For the material below, return exactly the lines starting at the one holding "Contact (37, 2077)" and ending at the one holding "[Caixa de Guerra] (44, 607)", counting both as part of the range.
──────── SUPPLIED DATA ────────
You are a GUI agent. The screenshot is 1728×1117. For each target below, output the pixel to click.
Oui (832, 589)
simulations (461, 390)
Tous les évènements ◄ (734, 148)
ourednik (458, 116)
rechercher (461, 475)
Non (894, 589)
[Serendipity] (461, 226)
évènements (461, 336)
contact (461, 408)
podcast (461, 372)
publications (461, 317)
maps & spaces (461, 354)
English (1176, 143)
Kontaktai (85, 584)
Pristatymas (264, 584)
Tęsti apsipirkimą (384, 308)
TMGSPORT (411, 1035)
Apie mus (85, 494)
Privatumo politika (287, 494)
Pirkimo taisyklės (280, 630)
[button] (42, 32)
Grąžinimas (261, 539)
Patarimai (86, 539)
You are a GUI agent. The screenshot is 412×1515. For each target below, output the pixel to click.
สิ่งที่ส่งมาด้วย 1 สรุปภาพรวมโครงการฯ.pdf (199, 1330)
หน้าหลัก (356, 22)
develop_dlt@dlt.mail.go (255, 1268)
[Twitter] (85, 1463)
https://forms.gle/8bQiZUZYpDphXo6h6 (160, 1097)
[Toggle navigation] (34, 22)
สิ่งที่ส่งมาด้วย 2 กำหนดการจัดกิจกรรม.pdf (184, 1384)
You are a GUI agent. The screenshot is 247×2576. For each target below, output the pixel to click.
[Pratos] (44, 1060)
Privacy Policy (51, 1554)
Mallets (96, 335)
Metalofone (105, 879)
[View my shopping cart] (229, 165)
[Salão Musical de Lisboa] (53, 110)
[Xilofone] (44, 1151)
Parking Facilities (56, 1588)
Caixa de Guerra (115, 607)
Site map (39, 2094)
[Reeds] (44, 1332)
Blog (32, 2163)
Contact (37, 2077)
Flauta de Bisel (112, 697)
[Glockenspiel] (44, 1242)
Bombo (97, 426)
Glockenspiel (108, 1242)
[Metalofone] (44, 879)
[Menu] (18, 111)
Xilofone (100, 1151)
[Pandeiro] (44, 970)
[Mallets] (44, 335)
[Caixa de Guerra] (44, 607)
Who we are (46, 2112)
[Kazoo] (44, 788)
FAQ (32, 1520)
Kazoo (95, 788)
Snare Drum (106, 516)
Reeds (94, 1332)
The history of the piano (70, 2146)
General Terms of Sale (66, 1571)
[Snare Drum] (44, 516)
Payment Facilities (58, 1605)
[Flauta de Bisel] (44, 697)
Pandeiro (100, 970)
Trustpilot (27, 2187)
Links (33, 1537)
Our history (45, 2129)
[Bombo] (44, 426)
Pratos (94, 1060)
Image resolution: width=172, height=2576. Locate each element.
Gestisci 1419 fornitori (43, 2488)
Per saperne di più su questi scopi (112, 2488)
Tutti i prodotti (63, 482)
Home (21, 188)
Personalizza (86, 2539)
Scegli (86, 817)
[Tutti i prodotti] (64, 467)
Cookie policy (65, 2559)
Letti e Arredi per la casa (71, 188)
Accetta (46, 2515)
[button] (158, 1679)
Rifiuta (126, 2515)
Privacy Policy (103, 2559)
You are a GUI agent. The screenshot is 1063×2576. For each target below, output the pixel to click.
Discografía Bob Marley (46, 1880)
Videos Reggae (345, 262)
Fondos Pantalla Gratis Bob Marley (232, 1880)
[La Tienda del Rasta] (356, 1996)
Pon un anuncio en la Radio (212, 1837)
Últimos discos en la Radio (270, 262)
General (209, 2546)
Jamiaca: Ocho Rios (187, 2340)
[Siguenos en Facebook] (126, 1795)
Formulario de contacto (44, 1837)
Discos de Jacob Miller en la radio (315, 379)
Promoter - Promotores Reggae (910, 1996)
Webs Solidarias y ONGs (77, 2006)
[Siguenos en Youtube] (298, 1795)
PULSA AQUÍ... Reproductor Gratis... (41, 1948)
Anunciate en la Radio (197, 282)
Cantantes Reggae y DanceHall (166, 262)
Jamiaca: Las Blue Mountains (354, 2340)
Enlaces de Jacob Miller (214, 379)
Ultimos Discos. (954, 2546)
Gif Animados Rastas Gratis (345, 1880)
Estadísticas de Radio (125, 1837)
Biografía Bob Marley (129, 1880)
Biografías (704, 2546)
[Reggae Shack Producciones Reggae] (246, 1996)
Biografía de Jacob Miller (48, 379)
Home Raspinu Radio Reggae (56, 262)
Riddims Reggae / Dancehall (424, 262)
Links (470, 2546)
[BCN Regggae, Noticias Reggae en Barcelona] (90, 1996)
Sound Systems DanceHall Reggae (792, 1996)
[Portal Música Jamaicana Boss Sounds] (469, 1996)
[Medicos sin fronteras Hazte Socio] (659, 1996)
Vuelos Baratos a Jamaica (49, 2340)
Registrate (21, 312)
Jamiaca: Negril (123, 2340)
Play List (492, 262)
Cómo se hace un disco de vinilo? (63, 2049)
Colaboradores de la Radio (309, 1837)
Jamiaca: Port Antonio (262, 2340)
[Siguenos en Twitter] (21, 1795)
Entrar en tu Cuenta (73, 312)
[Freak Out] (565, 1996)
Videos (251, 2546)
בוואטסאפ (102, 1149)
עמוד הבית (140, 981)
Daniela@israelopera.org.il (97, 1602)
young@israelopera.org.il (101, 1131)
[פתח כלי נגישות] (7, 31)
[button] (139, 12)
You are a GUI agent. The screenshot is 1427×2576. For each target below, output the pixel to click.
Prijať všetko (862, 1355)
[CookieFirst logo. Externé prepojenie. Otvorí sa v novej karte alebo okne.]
────────
## WRITTEN RESPONSE
Contact (37, 2077)
Flauta de Bisel (112, 697)
[Glockenspiel] (44, 1242)
Bombo (97, 426)
Glockenspiel (108, 1242)
[Metalofone] (44, 879)
[Menu] (18, 111)
Xilofone (100, 1151)
[Pandeiro] (44, 970)
[Mallets] (44, 335)
[Caixa de Guerra] (44, 607)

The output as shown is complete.